The committee she gave to was also a modest operation, spending most of a total of $67,000 on pro-Trump ads, including one that featured Ann LePage, the wife of Maine Gov. Paul LePage, saying Trump is “blunt, just like my husband, but he gets things done.”
The boycott call came last week from Grab Your Wallet after Bean was named in a report by the Associated Press on the Federal Election Commission’s finding that Bean contributed $30,000 to Making America Great Again LLC, a political action committee limited to taking just $5,000 in donations from one person.
The committee also told the AP that it had intended to file as a “super PAC,” which can raise unlimited amounts of money, but it didn’t in error. It re-filed with the FEC this week, saying it should be one, changing its name to Making Maine Great Again and changing the attribution of some donations.
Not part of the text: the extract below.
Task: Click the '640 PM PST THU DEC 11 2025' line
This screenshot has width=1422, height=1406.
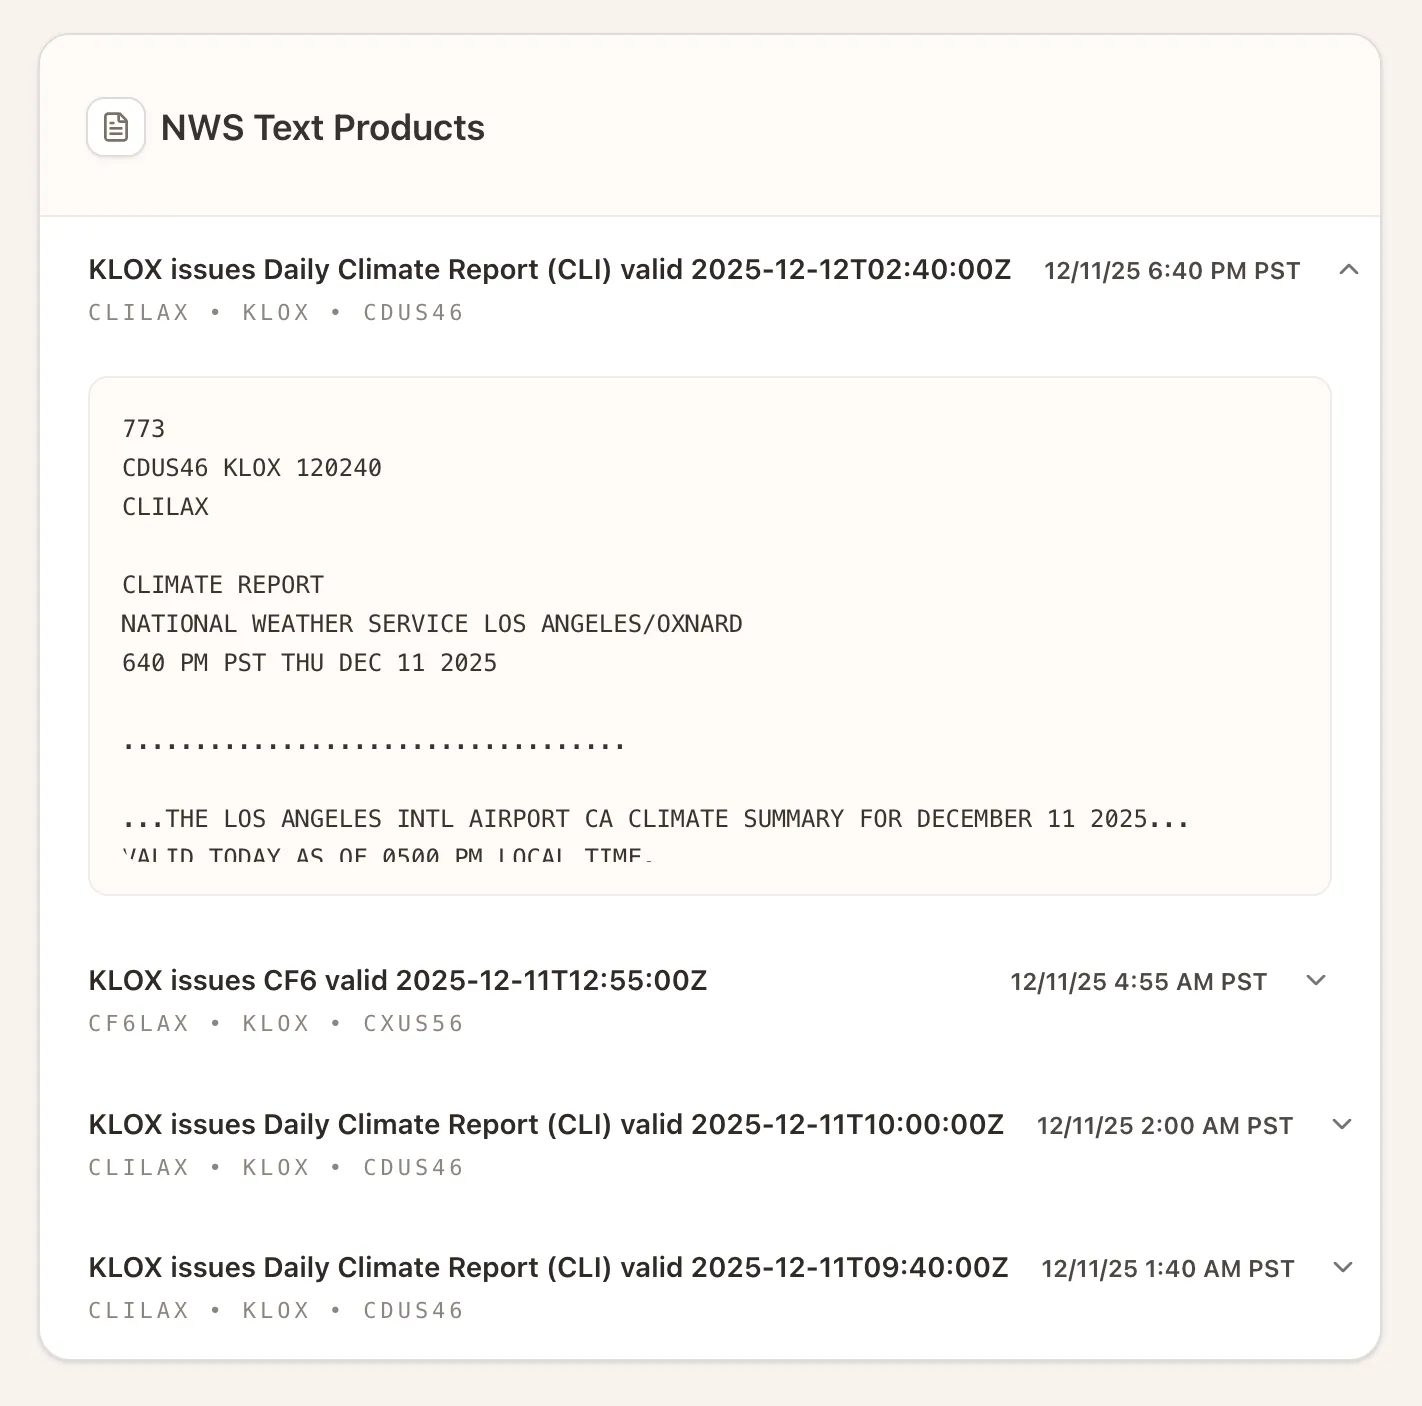Action: tap(309, 663)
Most of the committee’s money — just over $44,000 — went to a company controlled by conservative radio host Ray Richardson, a LePage ally who booked cable TV and radio ads with it. The group also ran an $8,000 Facebook ad campaign and bought signs.
L.L. Bean responded to the boycott call on Sunday, saying “we stay out of politics” and that Linda Bean is just one member of a 10-person board, looking like it wanted to stay out of the political fray.
But Trump’s tweet thanking Bean for her “great support and courage” and urging people to “buy L.L.Bean” reinvigorated the story, also raising concerns over his leveraging his power to boost a private company that may not have wanted his help and had nothing to do with the minor political operation that helped Trump in Maine.